**提取文本**
* * * * * * *

NYOJ 234 吃土豆(基础dp)

吃土豆

时间限制： 1000 ms  |  内存限制： 65535 KB

难度： 4

描述

Bean-eating is an interesting game, everyone owns an M*N matrix, which is filled with different qualities beans. Meantime, there is only one bean in any 1*1 grid. Now you want to eat the beans and collect the qualities, but everyone must obey by the following rules: if you eat the bean at the coordinate(x, y), you can’t eat the beans anyway at the coordinates listed (if exiting): (x, y-1), (x, y+1), and the both rows whose abscissas are x-1 and x+1.


Now, how much qualities can you eat and then get ?

输入

There are a few cases. In each case, there are two integer M (row number) and N (column number). The next M lines each contain N integers, representing the qualities of the beans. We can make sure that the quality of bean isn't beyond 1000, and 1<=M,N<=500.

输出

For each case, you just output the MAX qualities you can eat and then get.

* * * * * * *

**记录信息**
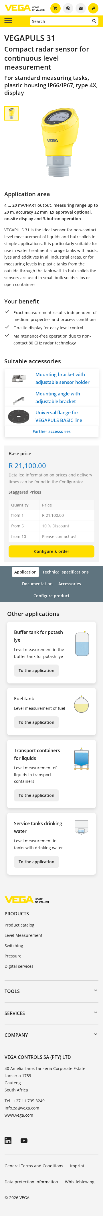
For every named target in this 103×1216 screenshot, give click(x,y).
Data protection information (31, 1182)
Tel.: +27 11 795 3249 (25, 1100)
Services (15, 1013)
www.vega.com (19, 1115)
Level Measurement (23, 935)
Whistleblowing (79, 1182)
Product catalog (19, 925)
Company (16, 1035)
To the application (36, 670)
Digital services (19, 966)
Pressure (13, 956)
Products (17, 913)
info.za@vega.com (22, 1108)
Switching (14, 945)
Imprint (77, 1165)
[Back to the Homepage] (27, 899)
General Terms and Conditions (34, 1165)
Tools (12, 991)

* * * * * * *

**练习任务**
1. 根据吃土豆题面回答下列问题：
(a) 这道题的时间限制是多少？
(b) 题面保证每颗豆子的质量不超过多少？
(c) 吃掉坐标 (x, y) 的豆子后，哪两整行的豆子都不能再吃？
2. 请接着吃土豆题面的最后一句，写出下一部分。

**参考答案**
1.
(a) 1000 ms
(b) 1000
(c) 横坐标为 x-1 和 x+1 的两行

2.
样例输入

4 6
11 0 7 5 13 9
78 4 81 6 22 4
1 40 9 34 16 10
11 22 0 33 39 6

样例输出

242

//横向dp，最后纵向dp注意最后的max

#include<iostream>
#include<algorithm>
#include<cstdio>

using namespace std;
int map[500+10][500+10]={0};
int main()
{
	int m,n;
	while(cin>>m>>n)
	{
		for(int i=1; i<=m; i++)
			for(int j=1; j<=n; j++)
				cin>>map[i][j];
		for(int i=1; i<=m; i++)
		{
			for(int j=3; j<=n; j++)
			{
				map[i][j]+=max(map[i][j-2],map[i][j-3]);
			}
			map[i][n]=max(map[i][n],map[i][n-1]);//注意是在两个间取最大
		}
		for(int i=3; i<=m; i++)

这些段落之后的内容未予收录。